There isn't a difference if you agree (as I argued last week) that a software architecture is, by definition, always designed to exist in the context of the total built environment—that is, the business environment. When every custom application is designed to this simple yet profound standard, then every application should, by definition, be a puzzle piece that fits perfectly into the total business application puzzle.
Things get more interesting when the business application puzzle includes customers, partners, suppliers, technology vendors and others (the tax man, anyone?). It's a practical notion today, given the availability of a global Internet and low-cost broadband.
There's a world of difference, however, when businesses don't agree on what constitutes a puzzle piece; that is, how large or small each puzzle piece should be, and the technical mechanism by which these puzzle pieces should communicate. In other words, what is a service? The answer is ... it depends!
Consider the following:
- In Software as a Service (SaaS), the term refers to canned applications that exist in the cloud, and are typically provided on-demand, sold under a subscription model.

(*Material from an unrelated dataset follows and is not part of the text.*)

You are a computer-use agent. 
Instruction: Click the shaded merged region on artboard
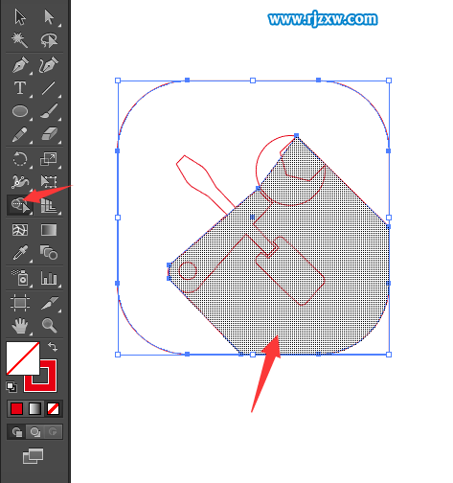click(x=297, y=281)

- In Web services, the term refers to a set of XML messaging technologies (WS-*) and the "stuff" to which the WS-* connects. Or, as the W3C puts it, "the programmatic interfaces made available [for application to application communication]."
- In cloud services, we're talking about an architecture that takes the shape of an application running in the cloud, calling upon services running within and provided by the operator of the cloud," says Amazon.
And then there are the service providers: application service providers (ASP), managed service providers (MSP), Internet service provider (ISP). Indeed, I could go on for several paragraphs (TCP/IP Services, anyone?). Clearly the term "service" is overloaded. Or is it? It turns out there is a common definition that unites IP-based applications, including those apparently disparate examples listed above.
Once again I turn to ITIL v.3.0, which defines service as, "A means of delivering value to customers by facilitating outcomes customers want to achieve without the ownership of specific costs and risks." ITIL v.3.0 goes on to define service management as, "A set of specialized organizational capabilities for providing value to customers in the form of services."
Now snap these definitions together. Note the unifying theme: "value to the customer." Here's a simplistic example. Consider what happens when you flip a light switch. All you care about is that the lights change their state, on demand. You don't care about what's involved in making the lights change their state, such as the utility company's generation capability, transmission lines, substations, regulatory authorities, employees, union contracts and so on. You just want the lights to turn on or off, and you understand how to control the publically available interface for making them do so: the switch. You don't have any of the direct costs and risks shouldered by the electric company. The lights just work.